##### Provided records #####

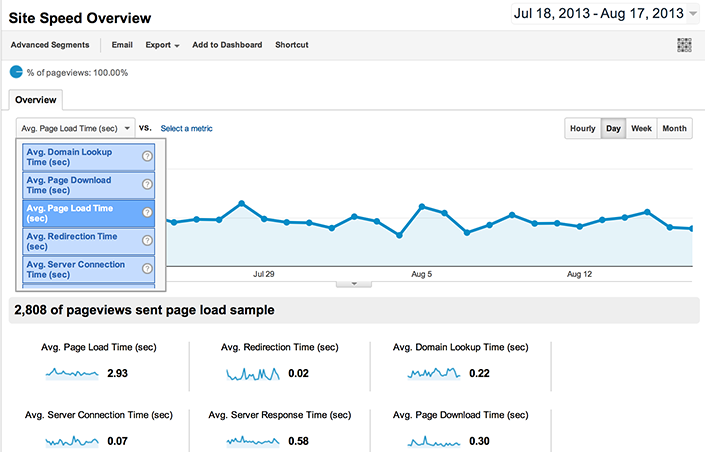Switch graph to Month view
This screenshot has height=452, width=705.
pyautogui.click(x=674, y=129)
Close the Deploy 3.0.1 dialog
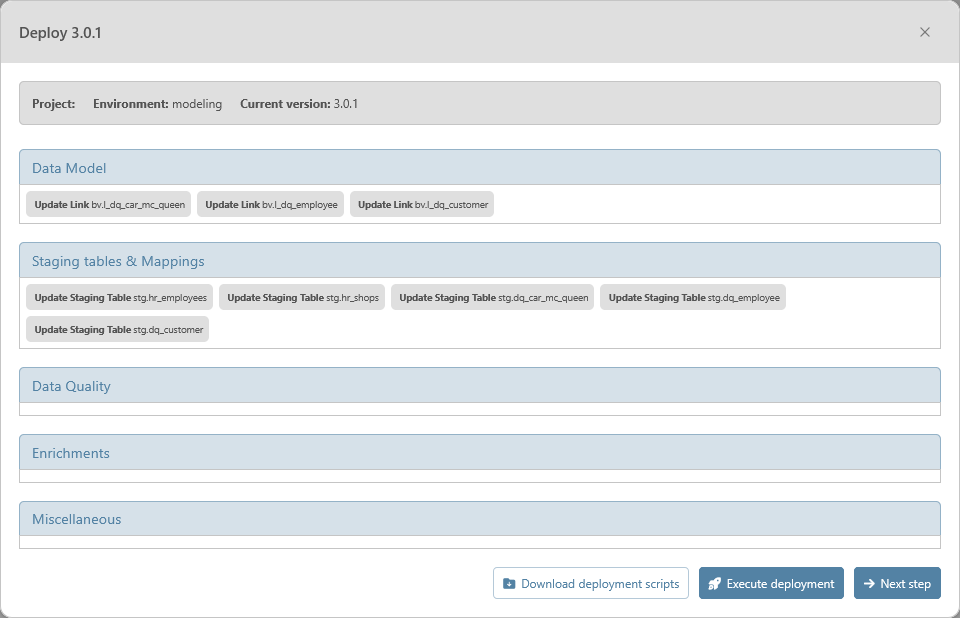960x618 pixels. (x=925, y=32)
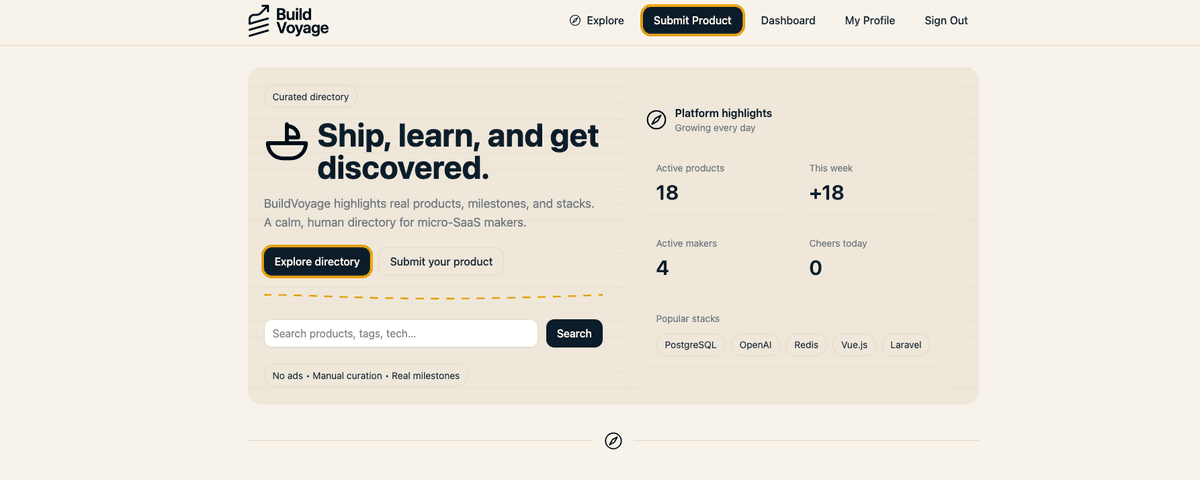Open the Explore menu item
This screenshot has height=480, width=1200.
[597, 21]
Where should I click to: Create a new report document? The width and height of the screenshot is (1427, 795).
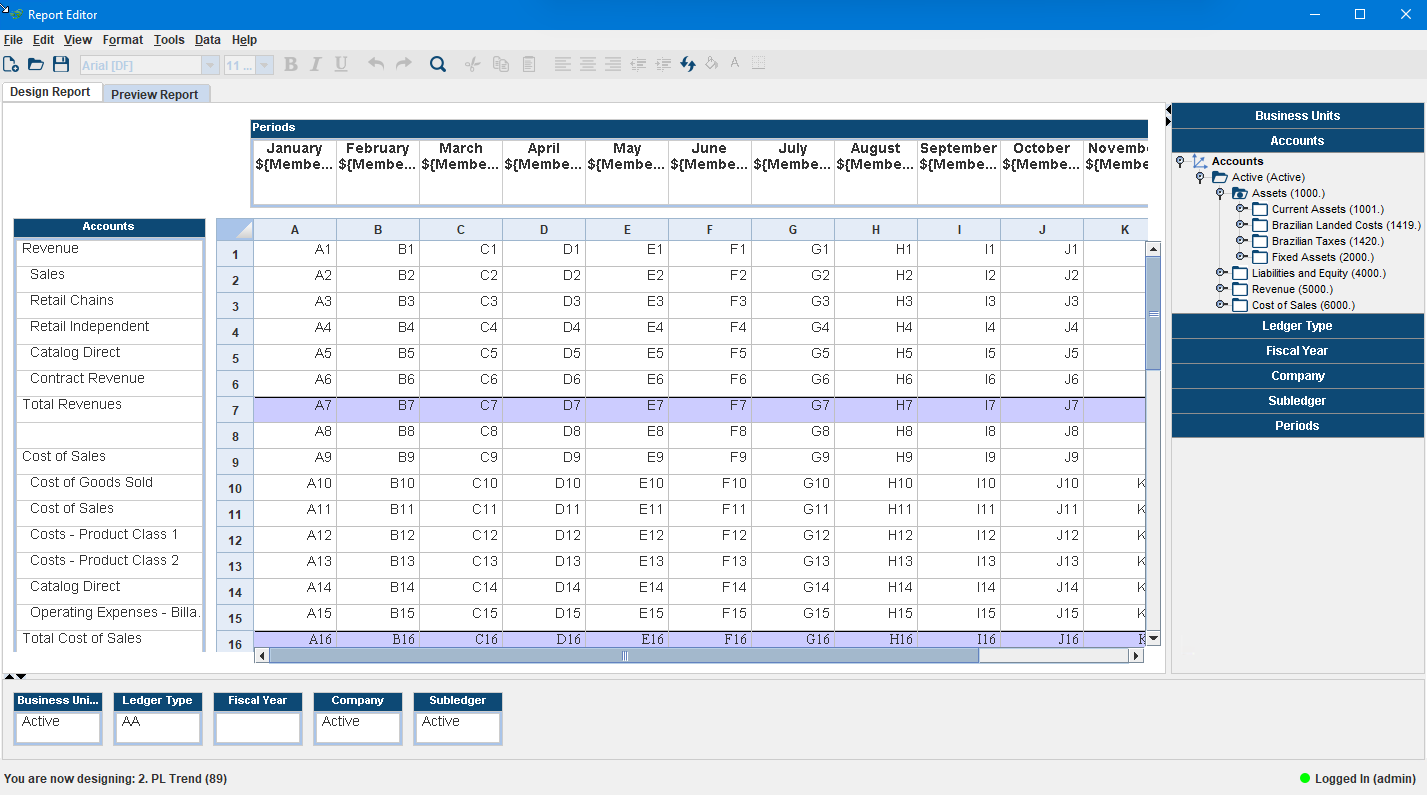click(11, 63)
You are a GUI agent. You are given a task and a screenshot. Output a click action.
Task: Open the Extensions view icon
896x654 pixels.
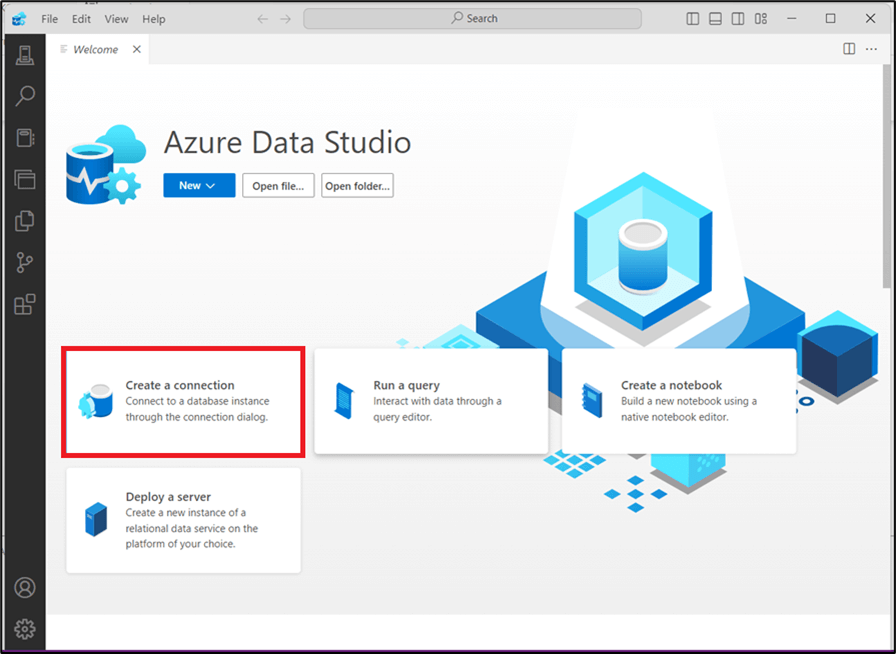[x=25, y=304]
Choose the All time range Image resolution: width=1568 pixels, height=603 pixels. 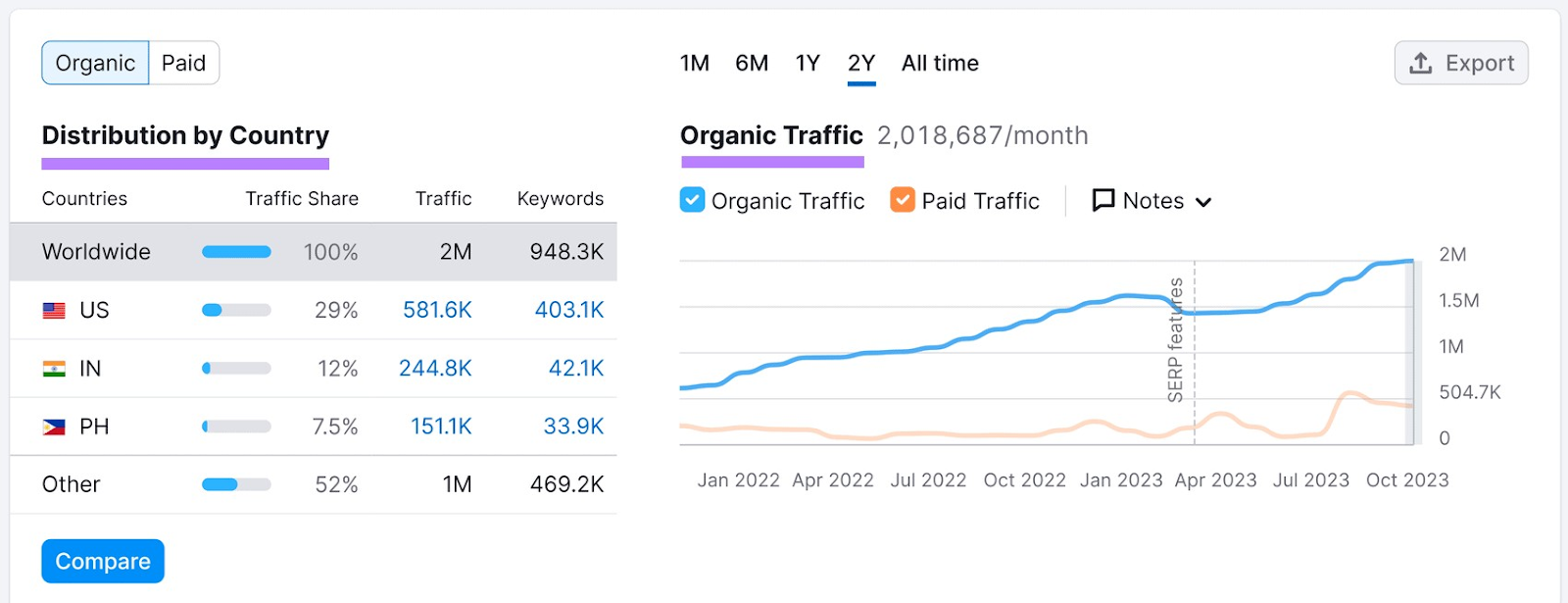(939, 64)
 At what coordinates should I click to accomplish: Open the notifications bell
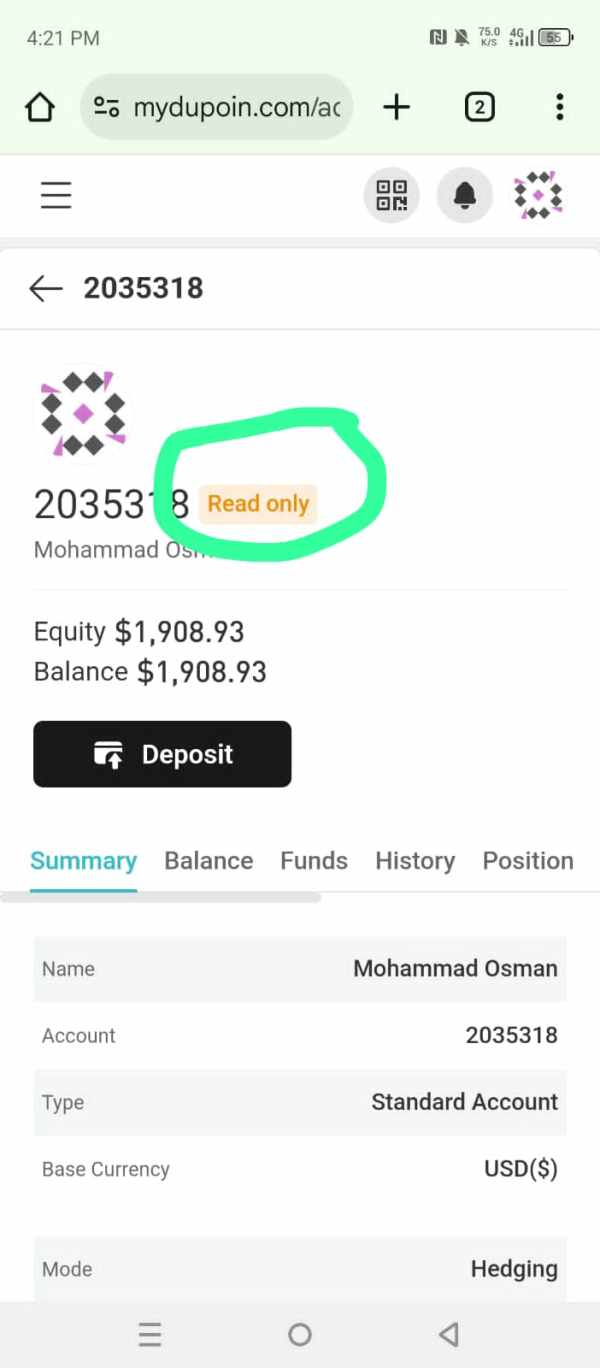tap(465, 195)

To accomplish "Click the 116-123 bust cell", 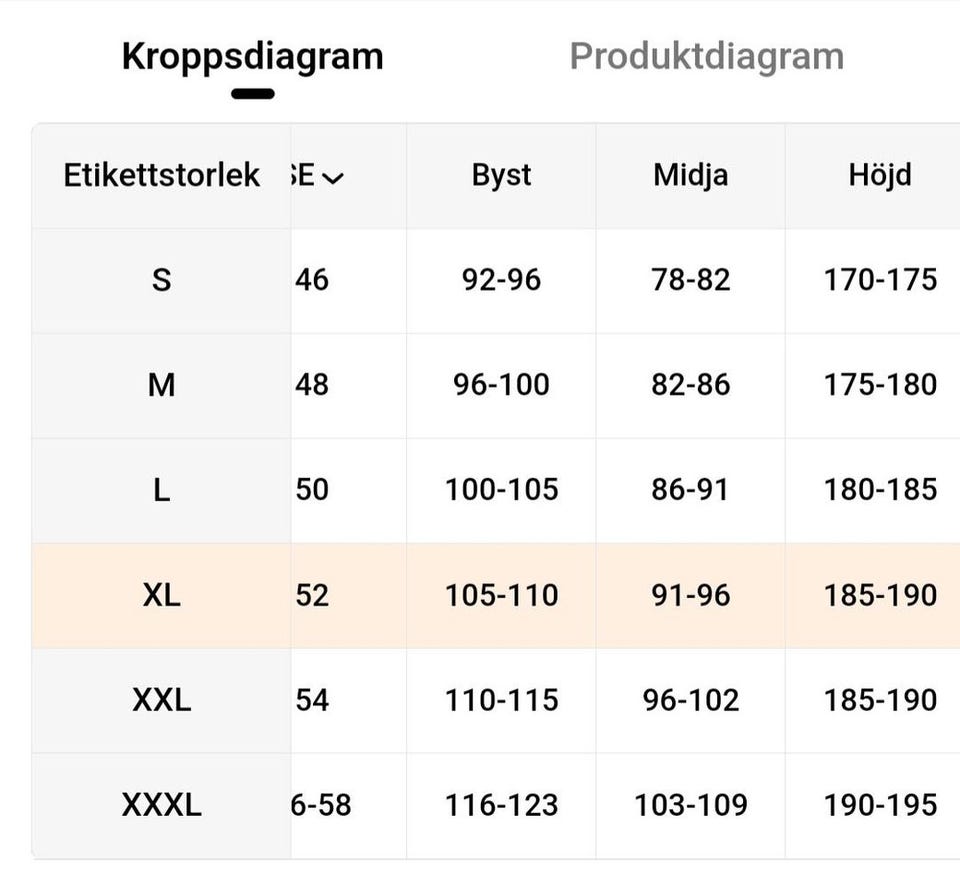I will click(x=501, y=805).
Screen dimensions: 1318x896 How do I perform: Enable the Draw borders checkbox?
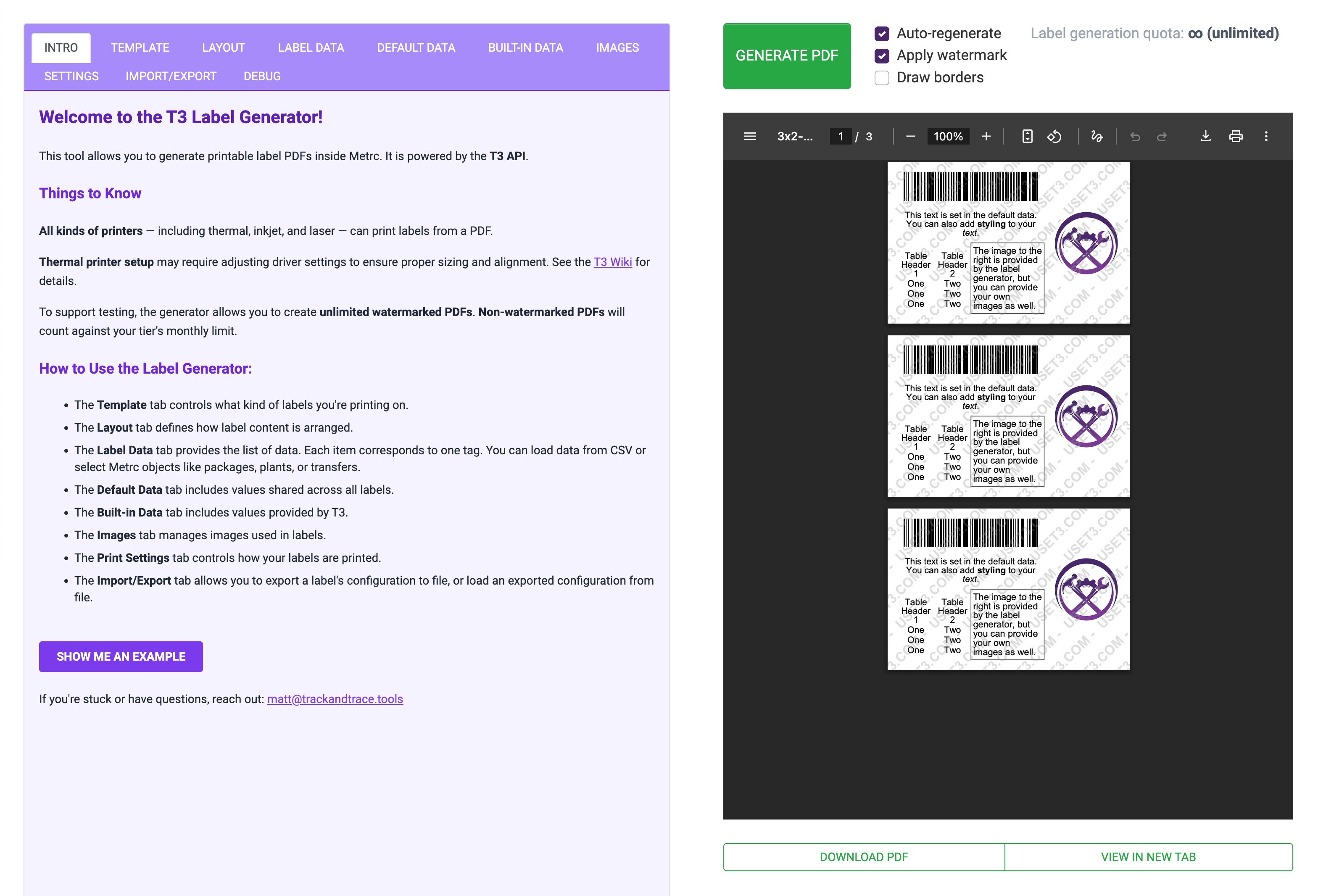click(x=882, y=78)
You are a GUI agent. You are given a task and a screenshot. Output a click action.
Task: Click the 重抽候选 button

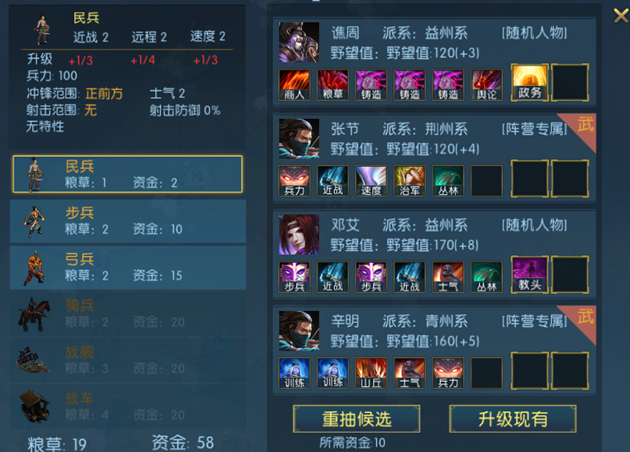356,419
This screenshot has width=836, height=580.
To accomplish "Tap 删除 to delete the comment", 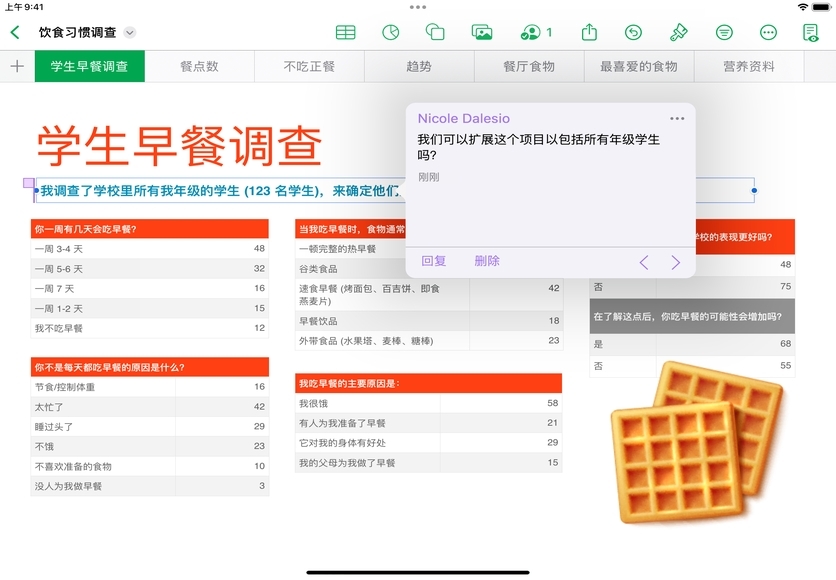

#####

Your goal. Convert the records, from the line containing "Screen dimensions: 1318x896" through the end of the records, into a JSON list of strings with one string per line, skipping blank lines. Omit the pictures.

Complete output.
[
  "Screen dimensions: 1318x896 How do I perform: Enable the Draw borders checkbox?",
  "click(x=882, y=78)",
  "You are a GUI agent. You are given a task and a screenshot. Output a click action.",
  "Task: Click the 重抽候选 button",
  "356,419",
  "This screenshot has width=836, height=580.",
  "To accomplish \"Tap 删除 to delete the comment\", "
]